» **Requirement**:
Can you print every entry below word for word, leaving out the pictures?

» **Dataset records**:
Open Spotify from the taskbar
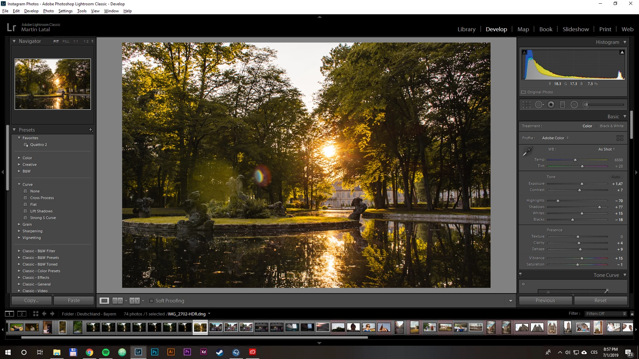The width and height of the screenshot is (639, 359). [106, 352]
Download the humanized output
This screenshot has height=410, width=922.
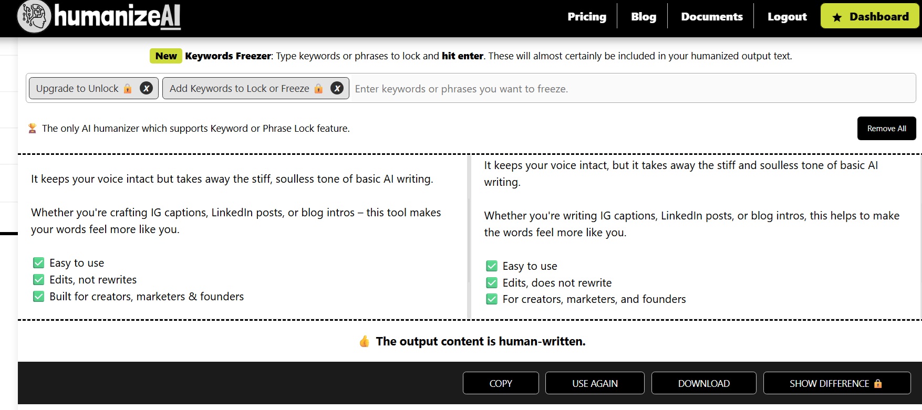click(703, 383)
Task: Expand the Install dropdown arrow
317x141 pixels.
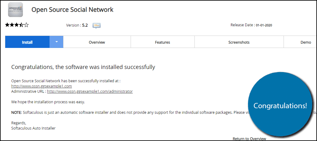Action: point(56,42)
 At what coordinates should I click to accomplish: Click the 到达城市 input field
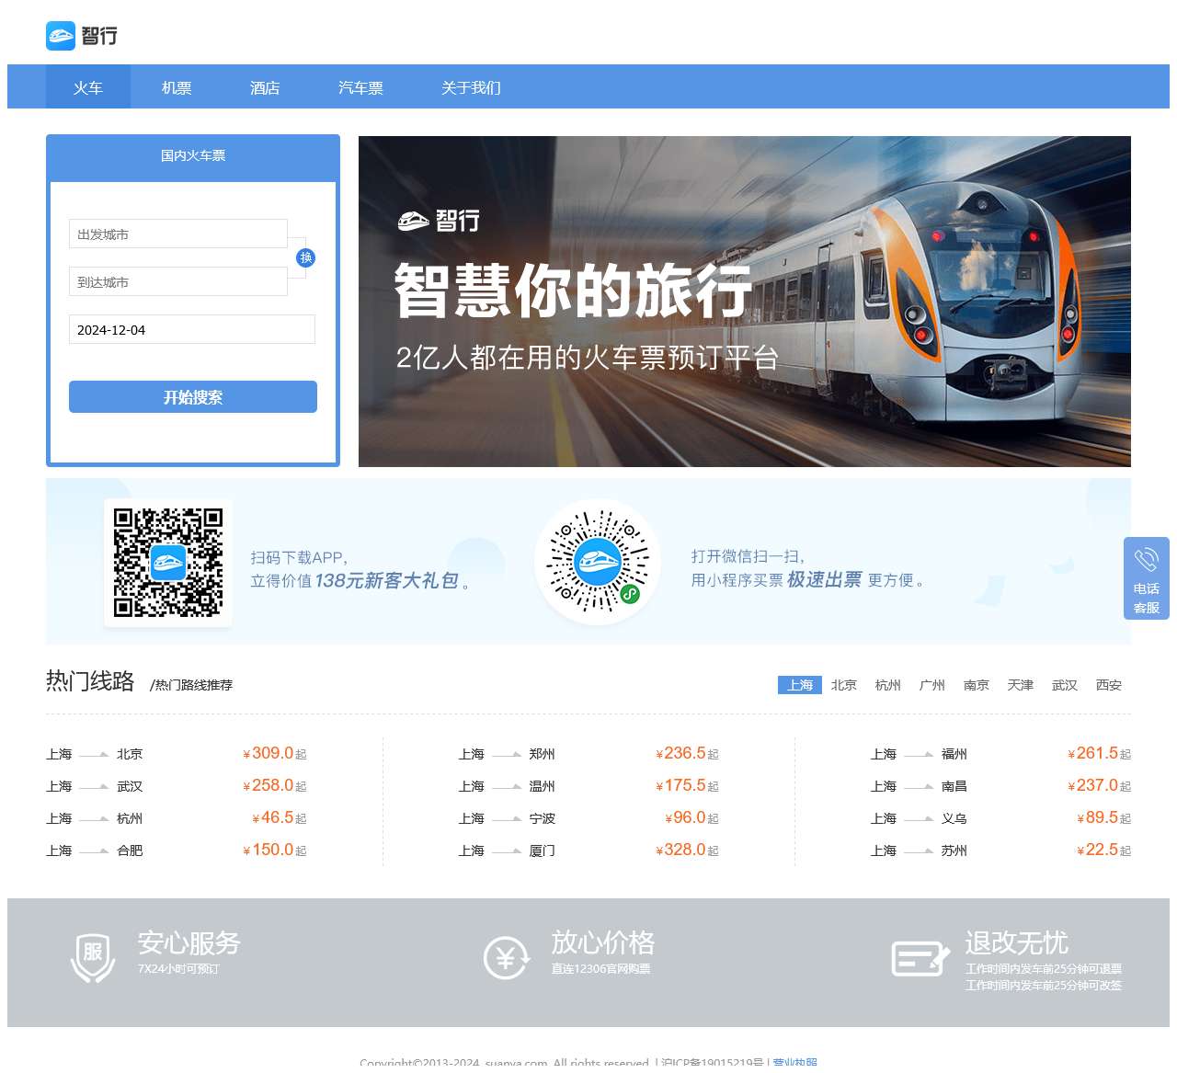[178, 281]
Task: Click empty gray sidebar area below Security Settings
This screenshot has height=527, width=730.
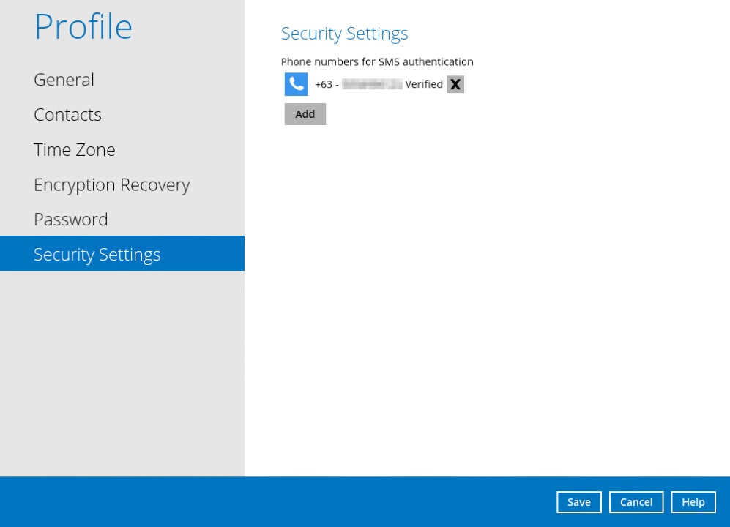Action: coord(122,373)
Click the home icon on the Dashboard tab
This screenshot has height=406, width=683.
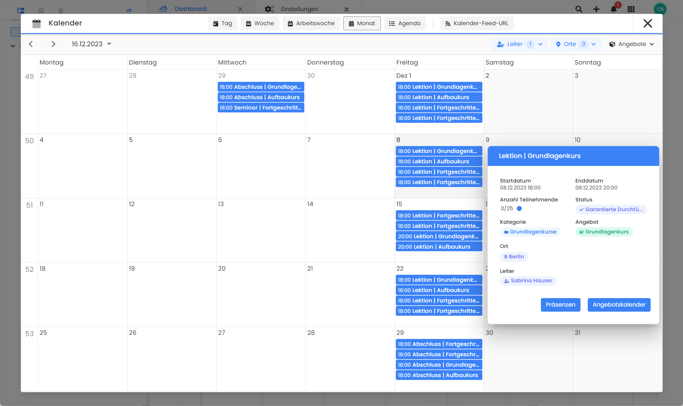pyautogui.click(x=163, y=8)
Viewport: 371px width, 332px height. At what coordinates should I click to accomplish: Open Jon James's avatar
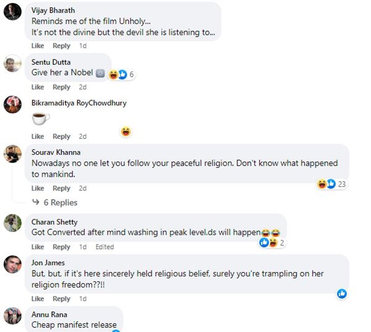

» **Exercise result**:
Open Spotify from the taskbar
The width and height of the screenshot is (639, 359). [106, 352]
Download the humanized output
This screenshot has height=410, width=922.
click(703, 383)
Task: Expand the Install dropdown arrow
317x141 pixels.
Action: point(56,42)
 At what coordinates should I click to accomplish: Click the 到达城市 input field
[178, 281]
Task: Click empty gray sidebar area below Security Settings
This screenshot has height=527, width=730.
Action: coord(122,373)
Click the home icon on the Dashboard tab
This screenshot has height=406, width=683.
pyautogui.click(x=163, y=8)
Viewport: 371px width, 332px height. At what coordinates should I click to accomplish: Open Jon James's avatar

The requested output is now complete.